→ **Objective**
Pick out every line in the listing below that contains the string "width", and copy those lines. Case counts.

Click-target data
────────────────
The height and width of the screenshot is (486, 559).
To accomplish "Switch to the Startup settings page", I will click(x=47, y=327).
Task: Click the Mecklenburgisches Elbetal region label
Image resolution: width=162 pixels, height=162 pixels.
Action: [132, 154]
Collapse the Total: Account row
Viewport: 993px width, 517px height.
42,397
────────────────
→ **The output**
The height and width of the screenshot is (486, 559).
Image resolution: width=162 pixels, height=162 pixels.
Viewport: 993px width, 517px height.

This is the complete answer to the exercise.